Il questore di Milano
Luigi Savina risponde così alle polemiche relative agli scontri avvenuti
all’esterno dello stadio (a cui sono seguiti 16 arresti) e al lancio di
fumogeni in campo durante la partita di ieri tra Italia e Croazia. «Le
perquisizioni al varco sono personali e a contatto, non con scanner come negli
aeroporti, per cui è difficile escludere con certezza assoluta che entrino
oggetti pericolosi allo stadio – ha spiegato Savina – Del resto sarebbe
impossibile controllare tutti. I razzi usati ieri, nello specifico, sono
attivabili attraverso una miccia corta un paio di centimetri e non richiedono
l’utilizzo di una pistola. Questo li rende più facilmente occultabili. È
comunque da notare la capacità di reazione e di intervento della polizia».

Tacconi: «Mai più coi bambini
allo stadio»

Stefano Tacconi, l’ex portiere di Juventus e Nazionale, era allo stadio
con i suoi figli, ed è rimasto molto amareggiato dall’esperienza. «È vergognoso
che non si possa andare a vedere una partita in pace. Io ho pensato di portare
i miei figli piccoli e purtroppo ero allo stadio con loro, e ho deciso di non
portarli più, così si rovina il gioco più bello del mondo».
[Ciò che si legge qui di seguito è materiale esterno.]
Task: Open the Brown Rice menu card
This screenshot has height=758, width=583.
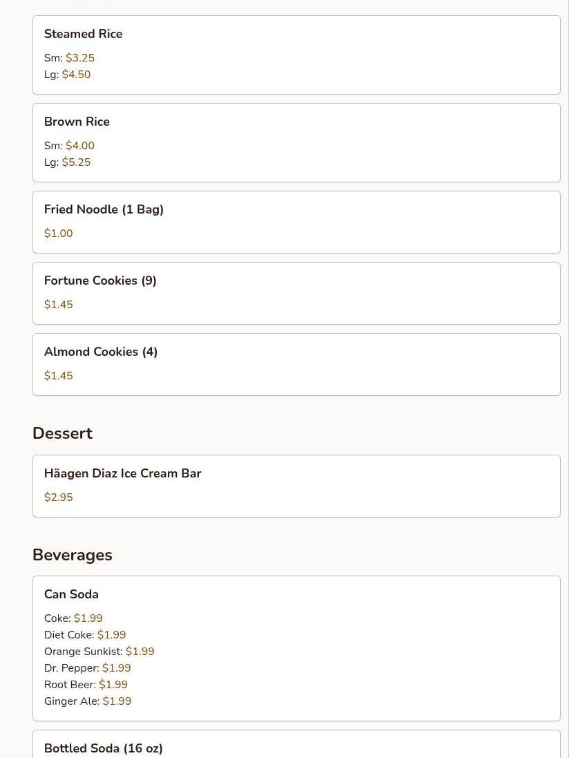Action: pyautogui.click(x=77, y=122)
«Tifoseria croata difficile»

Il direttore generale della Figc Michele Uva ha commentato: « Per quanto
è accaduto sugli spalti dico che si sa come la tifoseria della Croazia, come
quella serba, sia una tifoseria difficile. Tutto si può migliorare a livello di
prevenzione ma bisogna anche notare che ovunque è andata recentemente la
tifoseria croata ha creato problemi».